Devers is a far more accomplished hitter than the butcher of third base. From my fading memories, Devers is also a more accomplished fielder. Of course, compared to Hobson, Stevie Wonder would be a better fielder.
What do you do with Devers?
Is Devers a designated hitter in waiting? Not every player can adjust to being a DH, and with ego comes a further complication. The Red Sox lineup already has a DH unless J.D. Martinez chooses to opt-out – an unlikely situation.
Can Devers be moved defensively? First base would be the most likely option, but with the emergence of Bobby Dalbec, that could be squashed. Of course, Dalbec is by trade a third baseman, so that option still exists – maybe.
The Red Sox roster has Kyle Schwarber, who undoubtedly will exercise his option and test the market. If Schwarber stays, first base may await. Schwarber is an adventure in left field – not quite Manny Ramirez’s adventure, but the potential is there. Then comes the Big Kahuna.
Triston Casas is the Red Sox number one prospect. If murdering a baseball was a criminal offense, the slugger would be on death row. Casas is the real deal. He has potential 40+ home runs and a high batting average and can lock down the bag defensively.
If Dalbec is not an illusion, the 2022 Red Sox could have a cluster of DH candidates. But Dalbec has respectable reports defensively at third base. No Brooks Robinson but capable enough.
Moving Devers is a possible domino situation. He may not be the best option at third, but the shuffling could cause more issues at other positions. What is known at this point is the Red Sox are simply a substandard defensive team.

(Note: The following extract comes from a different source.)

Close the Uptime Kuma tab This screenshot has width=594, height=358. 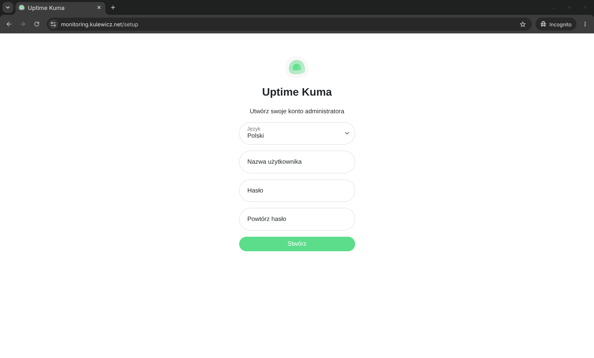(99, 7)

Devers is the most apparent liability but not alone in the defensive morass.
Dalbec “is improving” at first base according to who you wish to believe. Still, Bobby D is collecting some less than impressive negatives in defensive runs saved. Would Devers be any better? Is just this moving a problem elsewhere?
Looking at the pure defense, recently reunited Travis Shaw would be just a stalemate compared to Dalbec. Shaw represents the past and not the future – a possible worthy addition to the bench but one not to take innings or at-bats from a Dalbec or Devers.
The more I mull over the situation, the more it comes down to a balancing act. Good (hitting) versus evil (defense). So far, the good is incredible regarding run production. Another year with Devers at third base as the roster sorts out changes, especially at DH and first base. Restructuring at this point has too many negatives – that could change with the next bonehead defensive mess.
One last option is a possible trade of Devers. Chaim Bloom moved Mookie Betts, and Devers is the next massive contract in waiting. I would not dismiss the trade possibility with the Red Sox now viewing their business model.
The Red Sox have defensive issues and Devers is a significant part of those issues, but regarding the infield, Devers has other accomplices. This team gives up far too many outs and that impacts pitching. They need to tighten up defensively.